You Are Not What We Expected
Page 10
“She was the most beautiful girl in the world,” Sol said.
The clipboard girl was walking backwards away from him. “You stay there,” she said. “I’ll be right back.”
“I don’t know,” he said, not loud enough for her to hear. From far away she really did look like Jessie, that look his granddaughter got just before she leapt across a stage, a deer about to bolt, anticipating.
The host had lovely wide lips, painted the same magenta as the stripe from Jessie’s last dance costume and just as shiny. She smiled at Sol while she spoke, laughed at the end of her sentences, rocked back and forth in her seat to pat him on the wrist, to lean back with her hand on her chest whenever he said something touching.
“I have goosebumps,” she said after he began telling her the story. He could barely hear the words coming out of his mouth for the sound of his heart beating in his head.
She broke in again. “Chills,” she said and turned to her audience. “Don’t you have chills?”
Well, of course they do, Sol thought. It’s freezing in here! But he looked out at the audience of women nodding back at the host from their seats, some of them raising their arms as if from that far away she could see their hairs standing upright at attention.
The girl with the clipboard was off to the side, nodding too, smiling at Sol and giving him a thumbs-up. Sol smiled back and raised his thumb in response, which made everyone laugh and go “Aww.” He didn’t really get it — that they already loved him. That he didn’t need to say a word more. The beauty of his story was not in the details but in the way he spoke about his Bella.
“She had lovely, tiny hands. I used to cover them with my own because she would get cold. And I remember what she wore on that first date. A red sweater. Like a heart. She was a walking valentine. I guess I knew that was a good sign.”
The host let a tear fall down her cheek. Her makeup didn’t run. Instead, Sol noticed how the teardrop carved a path through all the colour so that a thin line of her real skin showed through.

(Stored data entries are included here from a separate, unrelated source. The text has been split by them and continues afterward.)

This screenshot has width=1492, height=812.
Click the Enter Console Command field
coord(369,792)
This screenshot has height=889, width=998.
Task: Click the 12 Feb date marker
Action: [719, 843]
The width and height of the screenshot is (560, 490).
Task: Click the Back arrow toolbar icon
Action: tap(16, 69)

“Oh, darling,” he said to her and handed her a tissue from the box on the coffee table between them.
“Now look. You’ve made me all verklempt!” she said, and then turned to her audience. “When we come back . . .”
She held Sol’s hand, her fingernails digging into his palm. He didn’t mind the sensation. It meant he was still here. The girl with the clipboard came over to lead him off the set and he said, “But I wasn’t finished.” Because he could sit there all day talking about his late wife, bringing her back with every word.
The Album
The Wedding, Kabbalat Panim
Alex went to her sister’s wedding dressed like a boy. She and her father, Gary, danced like religious men, right down to the black hats and black suits. In a photo from the kabbalat panim, before the actual wedding ceremony, you couldn’t even pick them out from the crowd surrounding the groom. The photographer stood on a chair and caught the shot from above looking down. The men danced the groom in to meet his bride, Ruchel, who sat in an oversized wicker chair, like some Alice in Wonderland garden throne. The shot had Ruchel in the background, clapping, surrounded by roses woven into the lattice. Alex was frozen in mid-jump, facing the groom, bouncing backwards to her sister, smiling like a cartoon kangaroo about to do something naughty. Gary looked up at Alex, face caught in surprise, like how could he have known Ruchel’s wedding would be like this? And even Alex transformed. Everywhere he looked, Gary was faced with something revolutionary.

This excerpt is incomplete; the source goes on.